For my independent research, I am hoping to focus on the topic of Chinese (PRC or mainland
Chinese) migrant workers in Europe, and their experiences under different national frameworks,
as a continuation of my final research project for my SOAN 110, Sociology of Family class last
term.
2. How do these objectives relate to your degree program and your life aims?
As a perspective Women’s and Gender Studies major at Carleton, I strongly look forward to
this program for several reasons. Despite having a strong Women’s and Gender Studies program,
Carleton, a very small liberal arts college, does not allow much maneuverability and multitude in
its curriculum. The Comparative Women’s and Gender Studies program will not only fill in the
blank spots of Carleton’s feminist education, such as its lack of focus on LGBT studies, but also
offer me a chance to apply the theories into practice by conducting field research across Europe.
As a transnational feminist researcher, I will also learn how to pay more attention to my social
locations in my future research and other non-academic work. The experience of learning and
researching in Europe will teach me valuable lessons in balancing and reconciling the power
hierarchy between the researcher and the subject of research.

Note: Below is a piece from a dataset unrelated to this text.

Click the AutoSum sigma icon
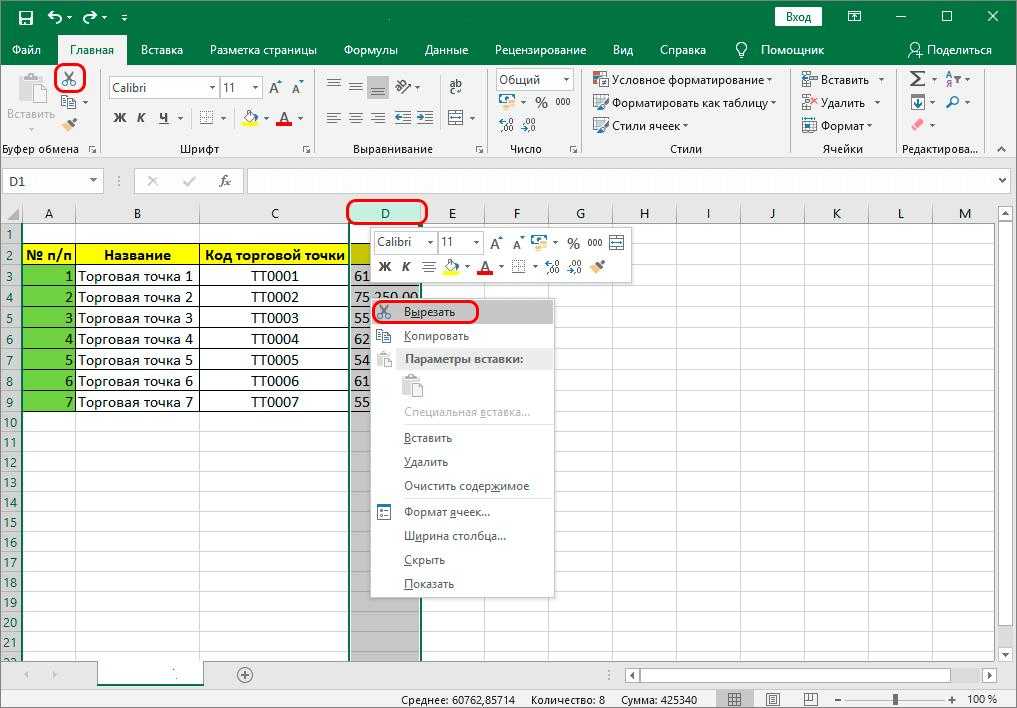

After my undergraduate degree program, I aspire to continue my research interest in issues of
gender and sexuality in historical and contemporary China. Critically examining the applicability
and incompatibility of feminist and queer concepts across language and culture, this program
will further complicate and interrogate my current experiences in analyzing gendered processes
and issues in the Global South using borrowed frameworks that mainly originated in the Global
North.
3. What preparations – academic and other experiences – have you completed or will
you complete prior to the program? (This may include relevant course work, travel,
and work experiences.)
Among my academic experiences, three courses are especially relevant to this program.

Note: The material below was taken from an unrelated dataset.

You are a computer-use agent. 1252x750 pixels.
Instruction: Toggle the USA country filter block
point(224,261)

To begin with, WGST 200, Gender, Power, and the Pursuit of Knowledge, a course that I took in
the fall of 2014, reshaped the concept of strong objectivity in feminist research through critiques
of positivism and of disembodied scholarship. Emphasizing the researcher’s positionality and
emotional investment, the class introduced me to feminist methods and problematized the topdown knowledge production in the academy, which is extremely interconnected with the classes
that the WGSE program offers, such as WGS 250, Issues in Feminist Methodologies, and WGS
350, Comparative Feminist Theories. Last term, the class WGST 396, Transnational Feminist
Activism, further explained to me how feminisms travel across borders through close
examinations of the ethnocentric or Western arrogant approach, militarism, right-wing
movements, transnational feminist networks, NGOs, and feminist movements. The objective of
this course echoes that of the program, achieving objectivity in knowledge production through
constantly contextualizing and comparing. Finally, WGST 240 Gender, Globalization, and War,
a class that I am taking next term, will specifically focus on the relationship between
globalization, gender, and militarism in order to understand how globalization is gendered and
how gender has been globalized and militarized. These classes set a solid academic foundation
and a curious mind for me in preparation for this program.